Most Disney-character retellings focus on one particular protagonist (usually a Disney princess), and Mulan is a story that presents itself with lots of opportunities for retellings or adaptations: a girl disguised as a boy, a girl in the military, a girl fighting against arranged marriages…the list goes on. These themes and the flexibility that comes with them have allowed for everything from a girl secretly entering a tailoring competition (Spin the Dawn, shown above) to a girl infiltrating a secret society of samurai (Flame in the Mist, above). There’s also a new Mulan retelling coming out in the official Disney series called “The Queen’s Choice”, mentioned below! Some Mulan adaptations are much more loosely based on the original story than others, but the books that focus on just one theme from Mulan’s story can be surprisingly worthwhile even without Mulan’s entrance into an army.

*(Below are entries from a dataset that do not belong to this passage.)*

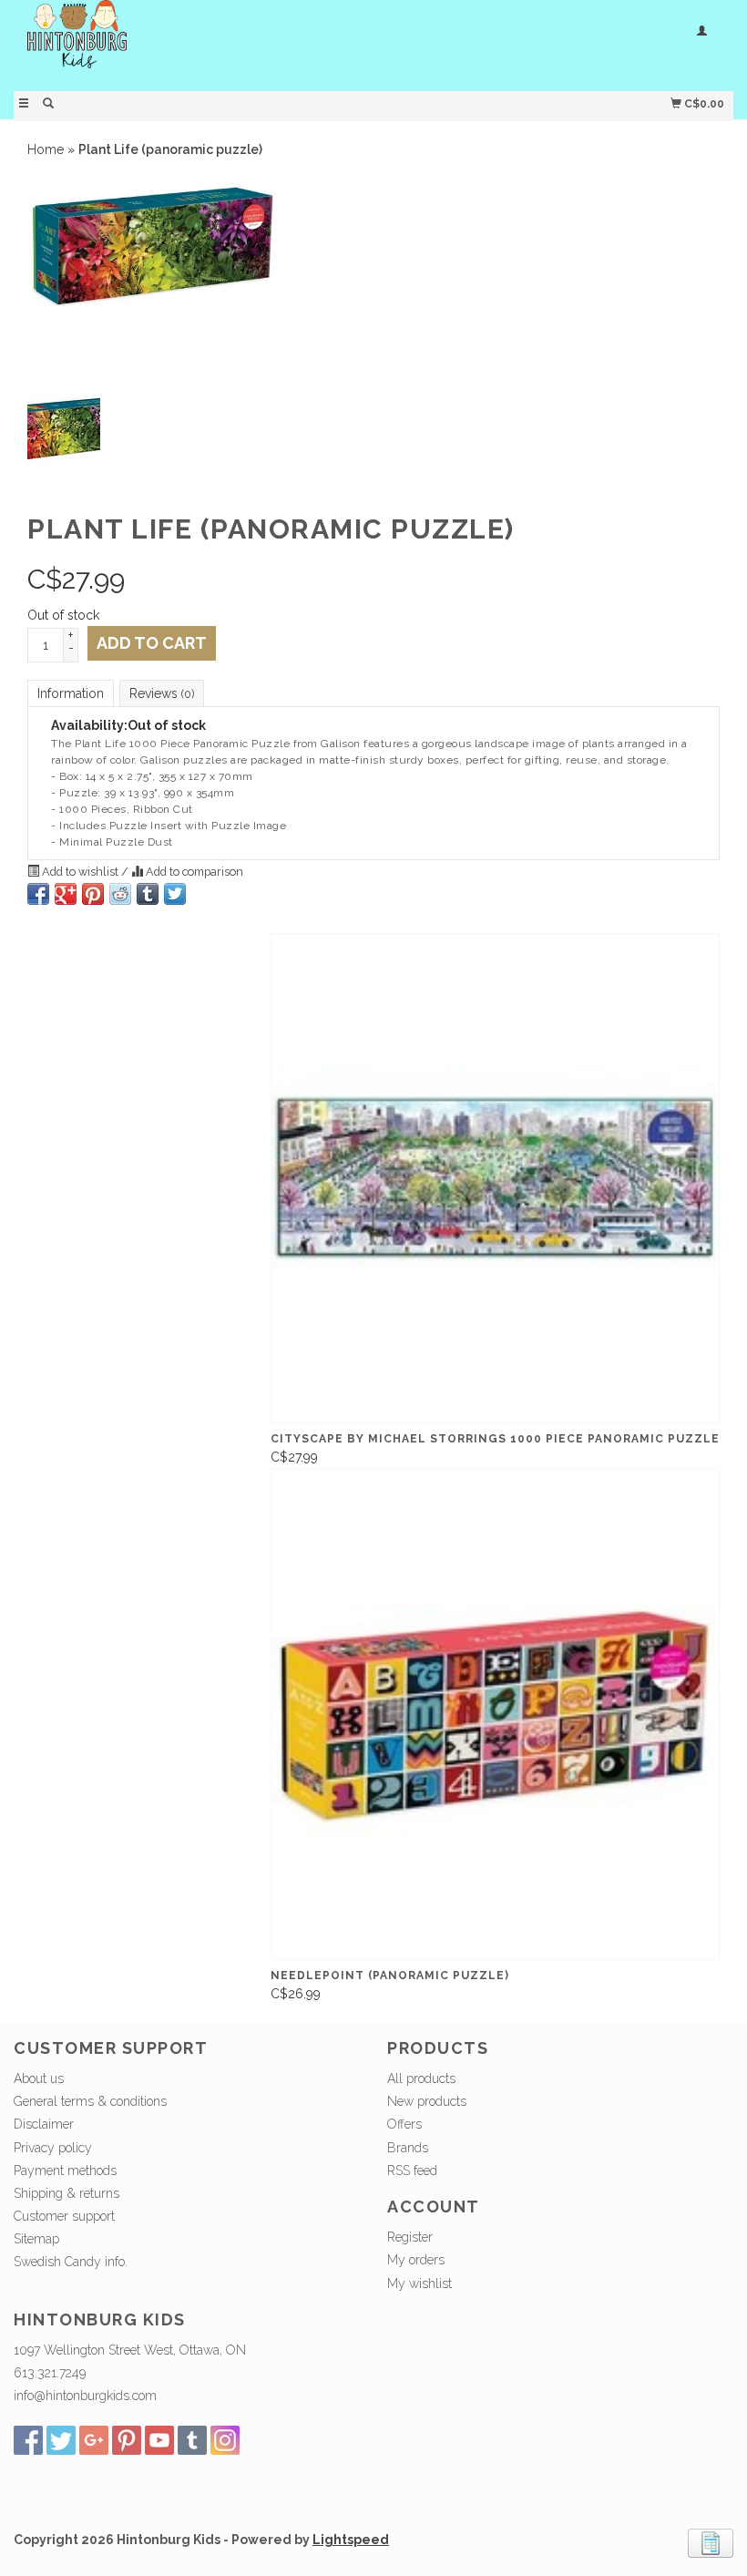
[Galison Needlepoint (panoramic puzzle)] (495, 1714)
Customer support (64, 2216)
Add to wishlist (80, 871)
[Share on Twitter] (175, 894)
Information (70, 693)
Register (410, 2237)
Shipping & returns (66, 2193)
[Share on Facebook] (38, 894)
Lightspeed (350, 2539)
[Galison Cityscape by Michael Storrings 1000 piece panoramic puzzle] (495, 1178)
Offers (404, 2124)
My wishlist (419, 2283)
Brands (407, 2147)
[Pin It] (93, 894)
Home (45, 149)
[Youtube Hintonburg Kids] (159, 2440)
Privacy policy (53, 2147)
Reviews (161, 693)
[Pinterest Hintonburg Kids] (126, 2440)
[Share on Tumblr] (148, 894)
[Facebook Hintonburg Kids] (28, 2440)
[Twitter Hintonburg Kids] (61, 2440)
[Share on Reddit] (120, 894)
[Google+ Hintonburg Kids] (93, 2440)
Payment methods (65, 2170)
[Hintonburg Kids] (193, 43)
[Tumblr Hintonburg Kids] (192, 2440)
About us (39, 2078)
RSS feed (412, 2170)
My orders (416, 2260)
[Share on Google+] (66, 894)
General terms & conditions (90, 2101)
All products (421, 2078)
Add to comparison (193, 871)
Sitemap (36, 2239)
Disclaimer (44, 2124)
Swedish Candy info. (71, 2261)
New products (426, 2101)
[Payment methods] (710, 2542)
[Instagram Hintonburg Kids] (225, 2440)
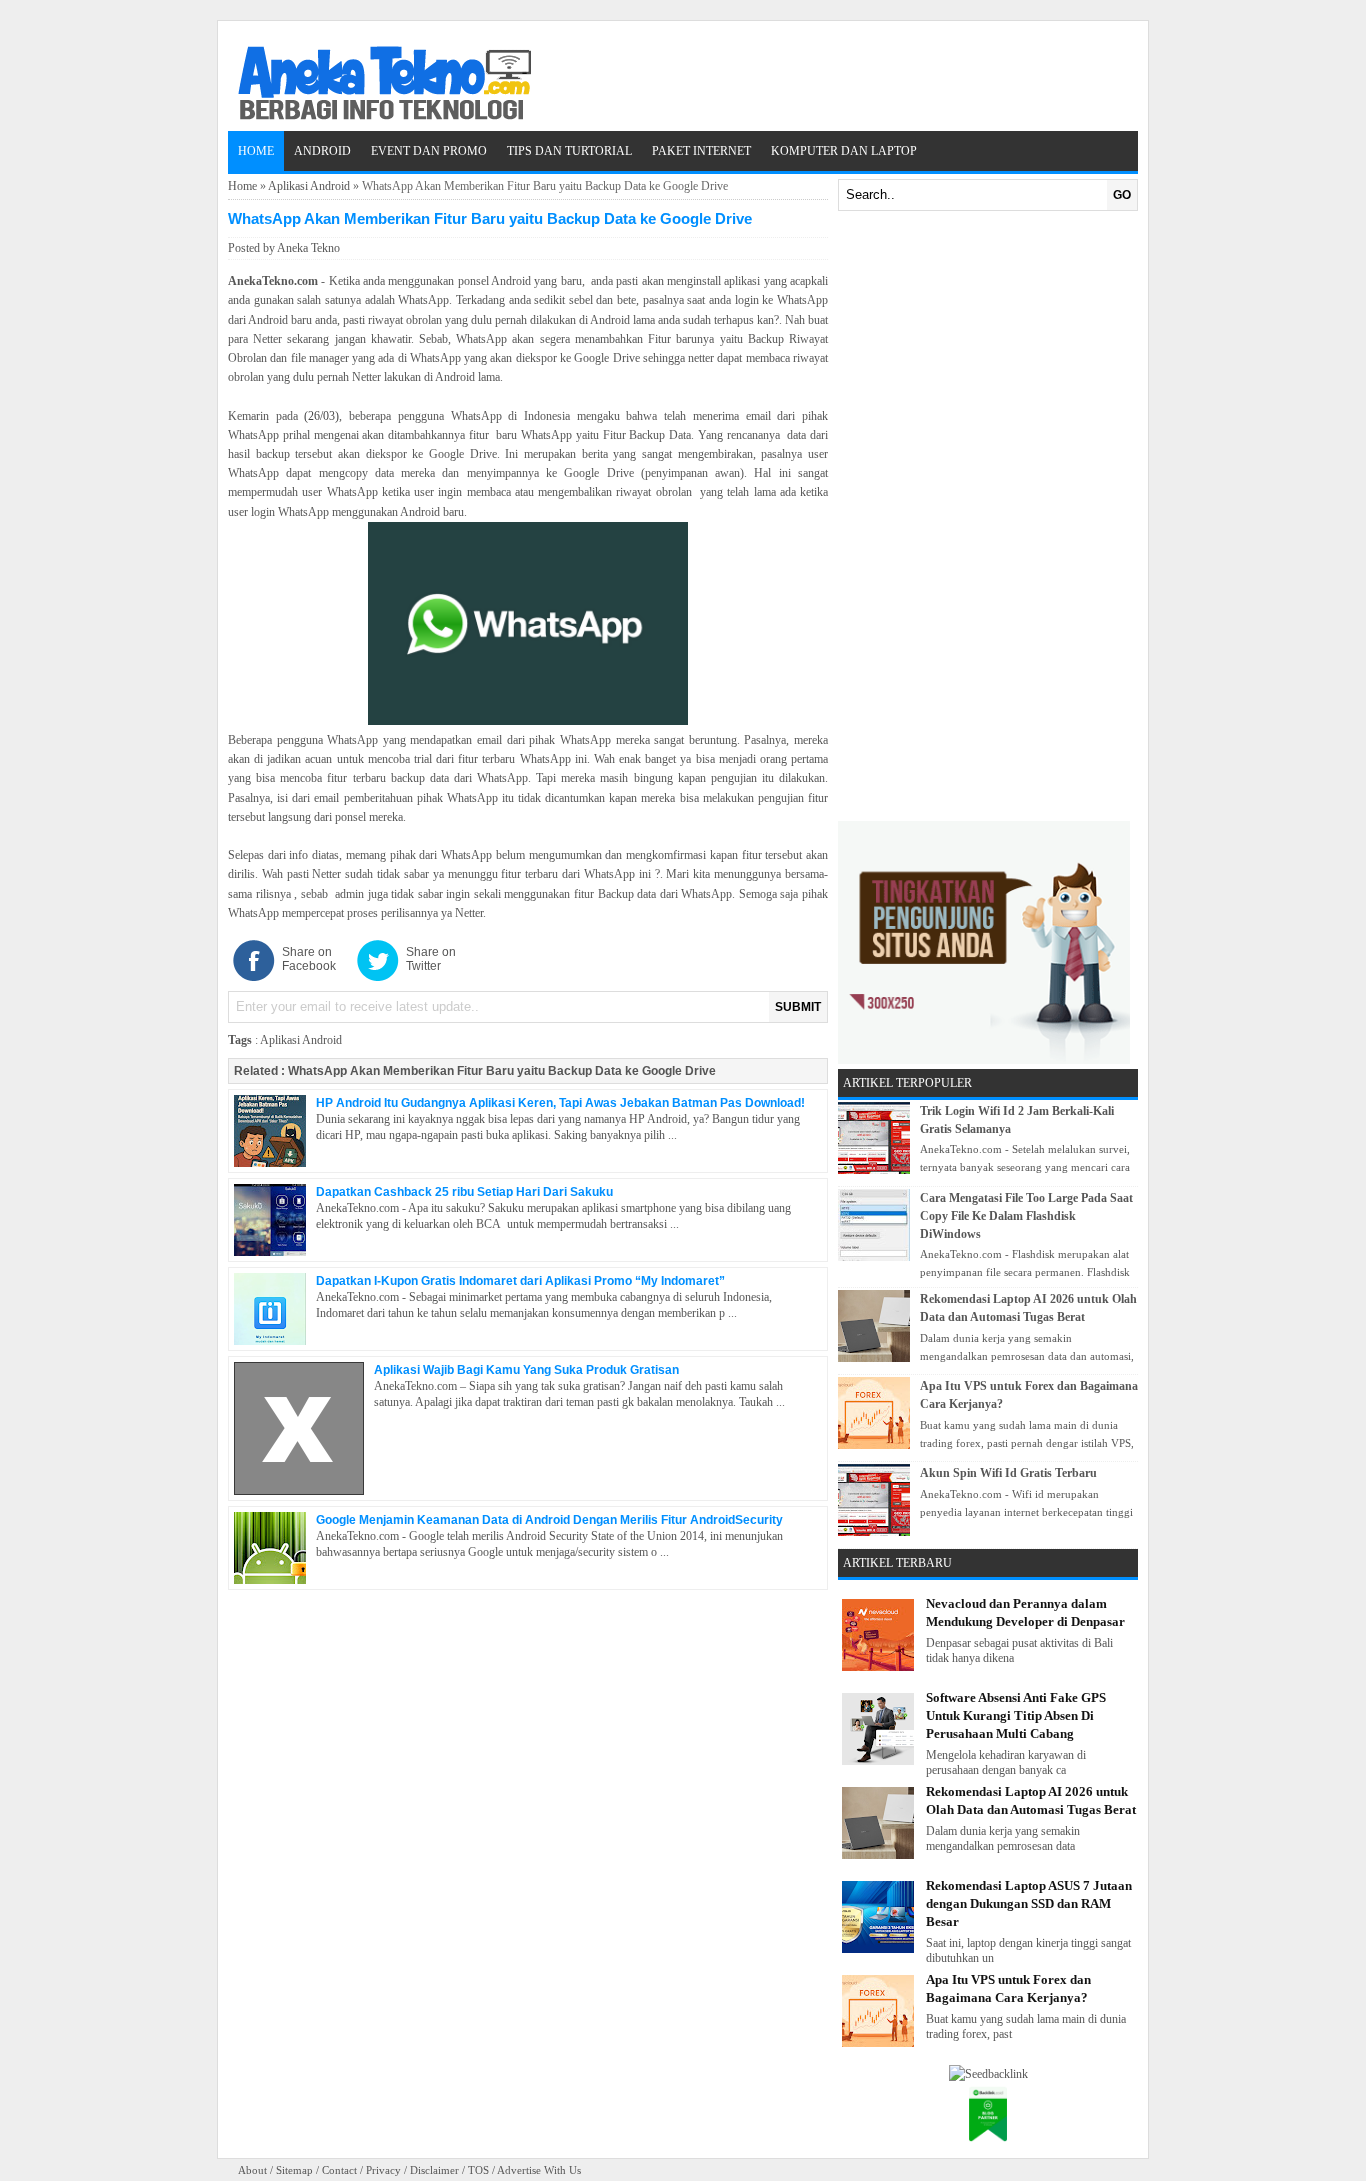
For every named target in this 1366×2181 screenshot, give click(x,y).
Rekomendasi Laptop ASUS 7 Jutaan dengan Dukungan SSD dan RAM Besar (1029, 1903)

Some authors make fairy-tale retellings their bread and butter, like Melanie Dickerson. Dickerson has several series of fairy-tale adaptations that have been very well-received. Her retellings include loose versions of the story of Rapunzel (above), the Pied Piper, Robin Hood, Mulan, and the Little Mermaid (above), and her heroines are usually more gritty than their usual characterizations (save, perhaps, for Mulan). Jody Hedlund has also done well with her adaptations, and so has Julie C. Dao, who has written “Broken Wish” (which mixes Rapunzel and Sleeping Beauty) and “Forest of a Thousand Lanterns” (which tells a unique version of the Evil Queen’s origin story).
For darker fairy tales, fans won’t be disappointed by Marissa Meyer’s Lunar Chronicles series or Jennifer Donnelly’s “Poisoned” and “Stepsister” books (although both authors’ works skew towards the disturbing and intense). Donnelly has also written a Disney book called “Lost in a Book”, which makes for a suitable middle ground between dark and light, and which features an official story about Belle and her adventures in the Beast’s library.

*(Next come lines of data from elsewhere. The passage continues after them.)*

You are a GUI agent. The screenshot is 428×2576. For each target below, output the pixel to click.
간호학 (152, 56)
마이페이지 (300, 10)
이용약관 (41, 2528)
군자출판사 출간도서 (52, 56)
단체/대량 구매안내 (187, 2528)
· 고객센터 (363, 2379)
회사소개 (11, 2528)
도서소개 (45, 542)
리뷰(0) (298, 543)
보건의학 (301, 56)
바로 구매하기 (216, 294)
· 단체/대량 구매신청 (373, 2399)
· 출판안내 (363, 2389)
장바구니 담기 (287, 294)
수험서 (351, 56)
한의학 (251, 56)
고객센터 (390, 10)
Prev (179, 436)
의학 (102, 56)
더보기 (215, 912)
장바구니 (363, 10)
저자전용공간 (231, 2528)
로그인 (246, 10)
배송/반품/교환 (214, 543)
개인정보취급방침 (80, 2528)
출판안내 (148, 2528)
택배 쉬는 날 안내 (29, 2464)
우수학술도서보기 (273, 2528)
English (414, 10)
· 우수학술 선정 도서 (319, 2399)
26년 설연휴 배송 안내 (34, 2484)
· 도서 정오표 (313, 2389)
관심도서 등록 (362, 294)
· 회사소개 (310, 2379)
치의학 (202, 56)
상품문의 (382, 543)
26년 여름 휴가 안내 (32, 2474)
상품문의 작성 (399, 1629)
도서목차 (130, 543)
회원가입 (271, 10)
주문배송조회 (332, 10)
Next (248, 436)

Beauty and the Beast has actually been retold in quite a few young adult books or series, including Meagan Spooner’s story of a female archer who sets out to track a wild Beast (Hunted, below), Julie C. Dao’s romantic East Asian version of the tale (Song of the Crimson Flower, below), and official Disney book “The Queen’s Council: Rebel Rose”, which plays out as the French revolution begins and just after Belle has married the Beast.

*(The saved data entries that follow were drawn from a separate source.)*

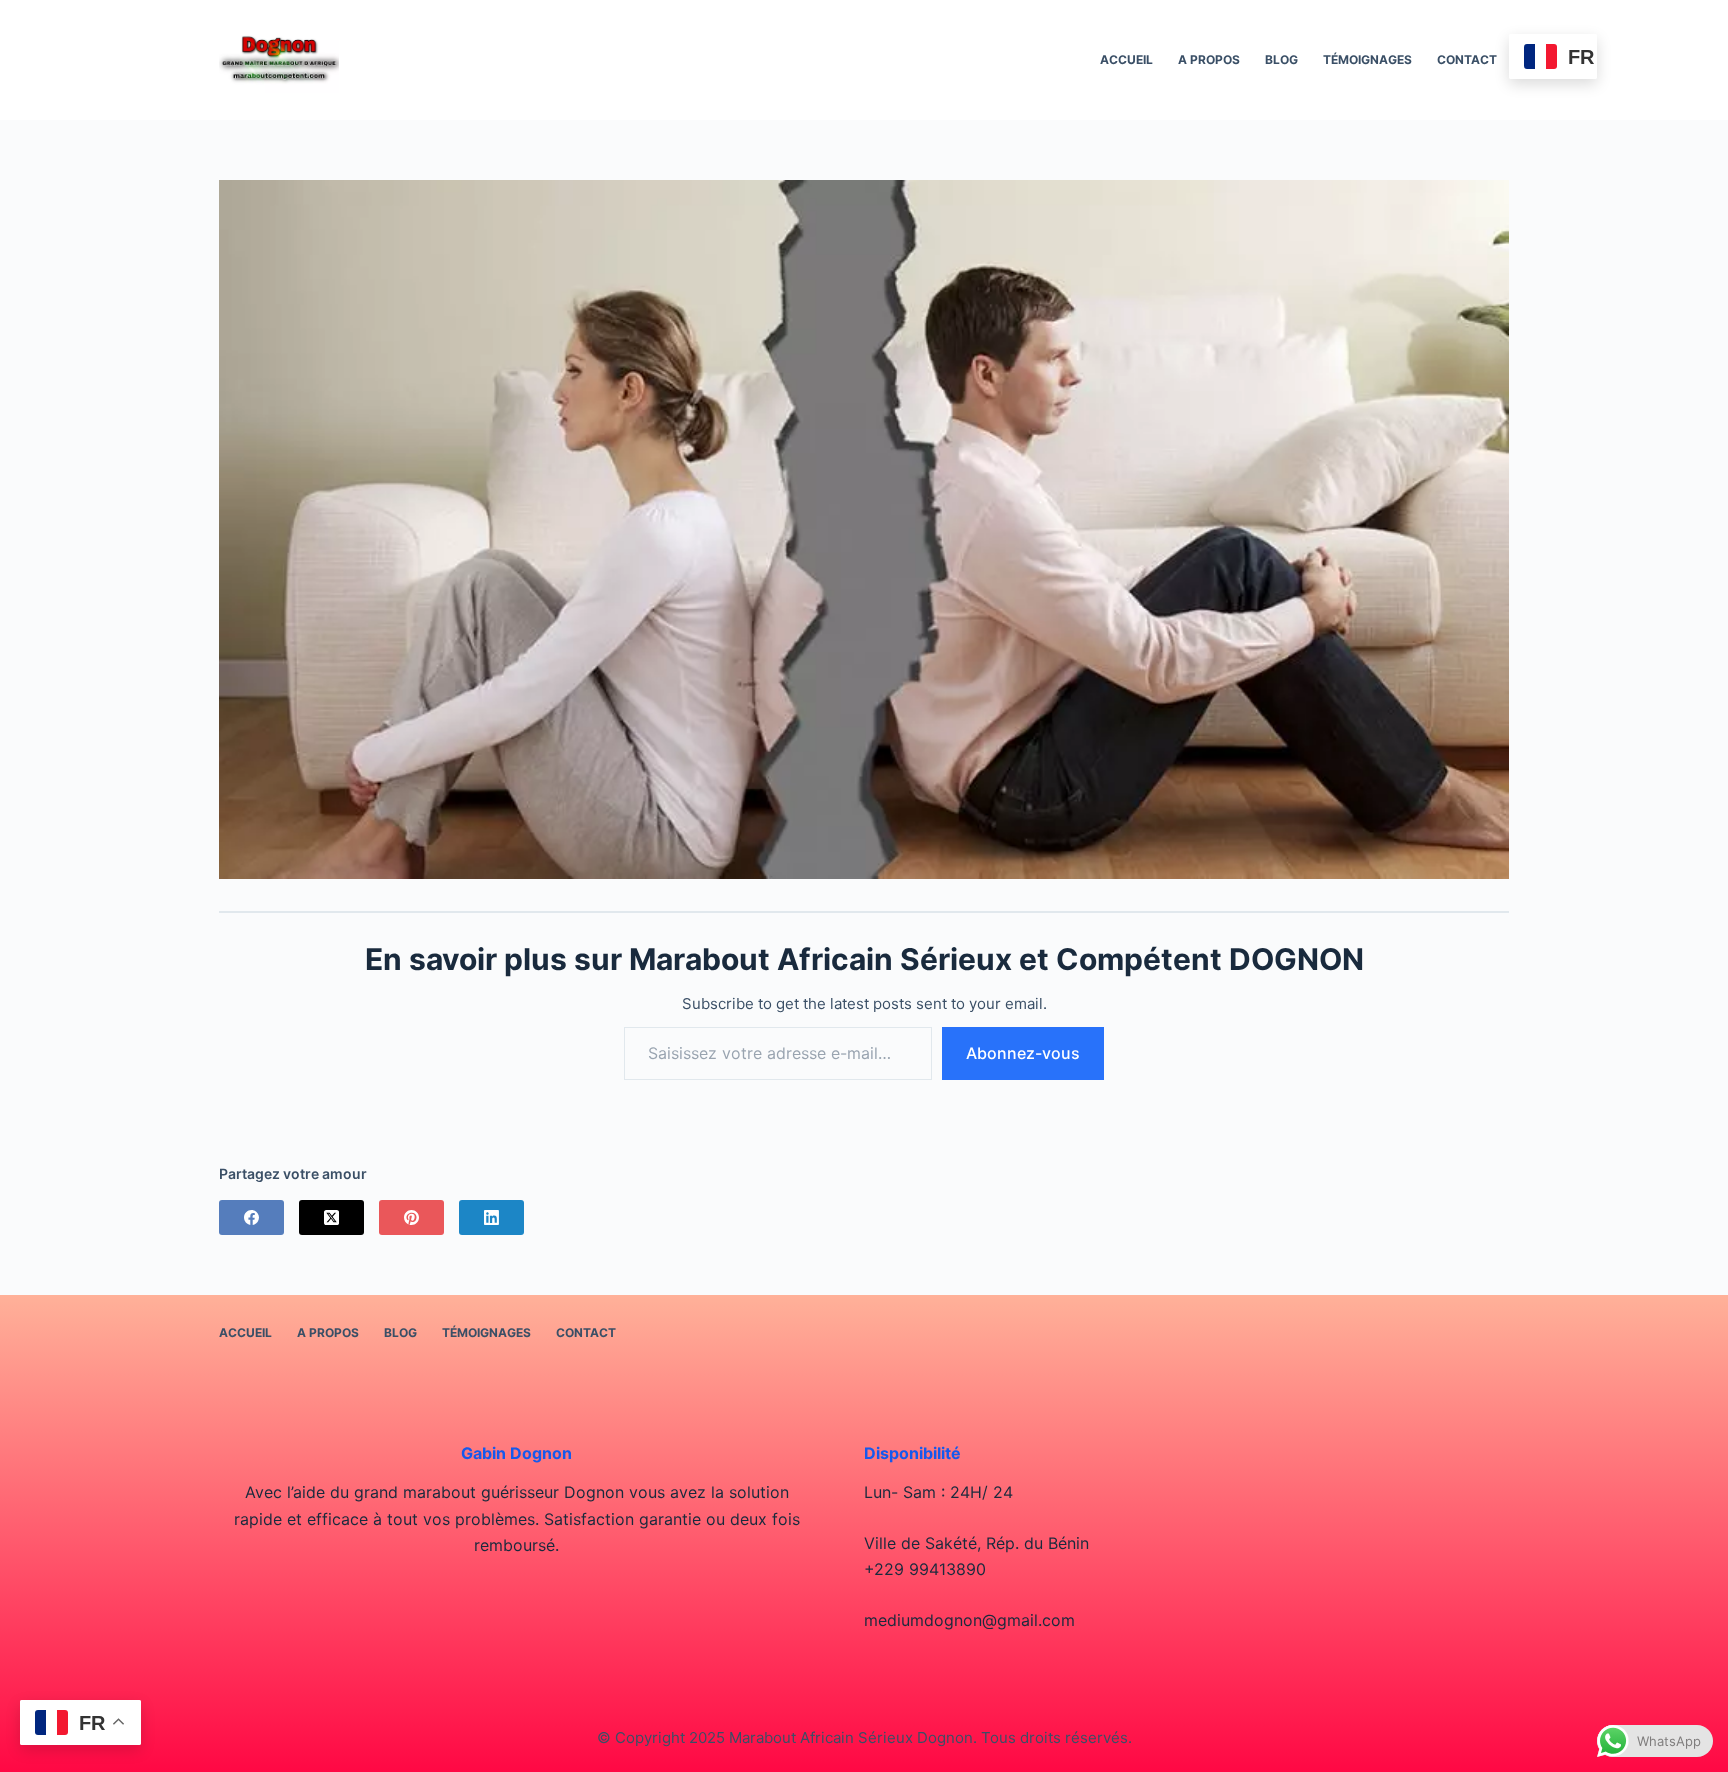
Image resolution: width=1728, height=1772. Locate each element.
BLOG (1281, 59)
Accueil (1126, 59)
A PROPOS (1209, 59)
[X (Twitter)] (331, 1217)
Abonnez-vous (1023, 1053)
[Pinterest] (411, 1217)
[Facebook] (251, 1217)
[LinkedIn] (491, 1217)
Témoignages (1367, 59)
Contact (1467, 59)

As far as official Disney-sanctioned adaptations go, there are two series that rise to the top. “A Twisted Tale” is a popular and straightforward series that takes Disney characters and turns their stories to reflect different endings or the villains’ perspectives. “The Queen’s Council” is another new series, which already has the aforementioned book for Belle, an upcoming Mulan book, and a third Jasmine book that is untitled so far. And of course, there’s always the Kingdom Keepers series to consider for general Disney YA content!
Overall, fairy tale and Disney retellings can be light and entertaining reads, but they also have the potential to be very dark. Look into the book that you’re considering a bit before reading it to make sure that it suits your style! Do you have a favorite fairy-tale or Disney story that you’re most interested in reading about?